• **WRITTEN PROBLEM**
Locate each line in the records below that contains the string "height" and copy those lines in full.

• **RECORD EXCERPTS**
*-*-*
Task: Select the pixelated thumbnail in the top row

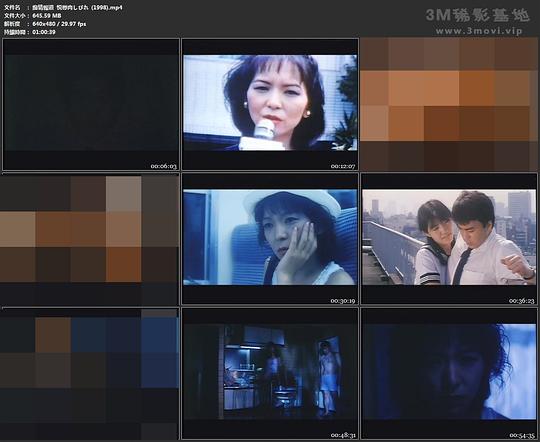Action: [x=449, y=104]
*-*-*
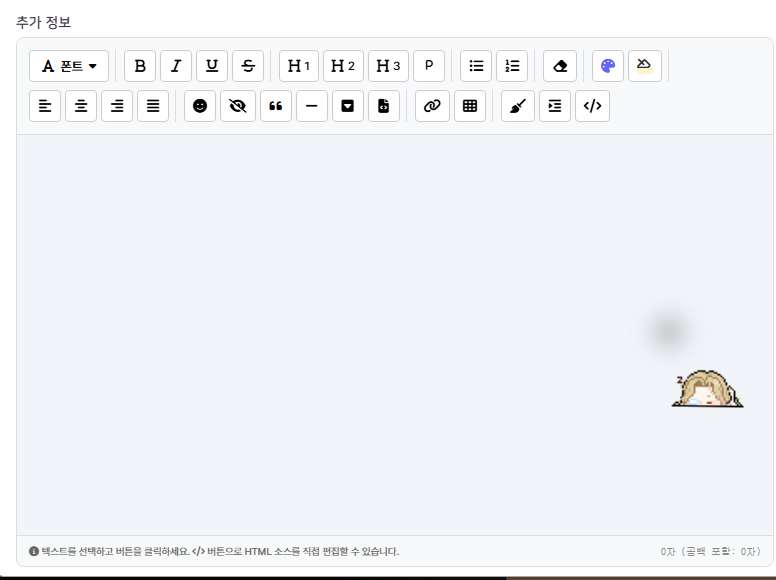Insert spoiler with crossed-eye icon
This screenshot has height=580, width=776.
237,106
*-*-*
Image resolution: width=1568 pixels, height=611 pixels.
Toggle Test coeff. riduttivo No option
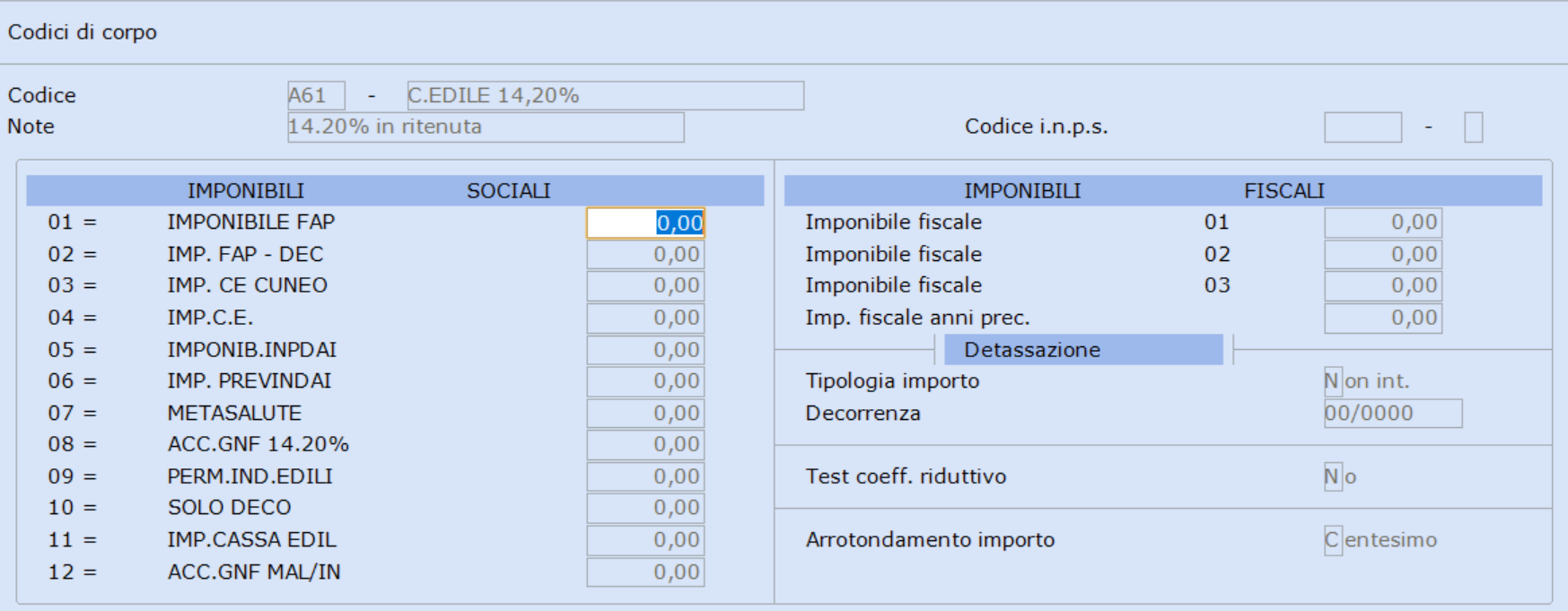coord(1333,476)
*-*-*
• **WRITTEN REPLY**
This screenshot has height=580, width=776.
Image resolution: width=1568 pixels, height=611 pixels.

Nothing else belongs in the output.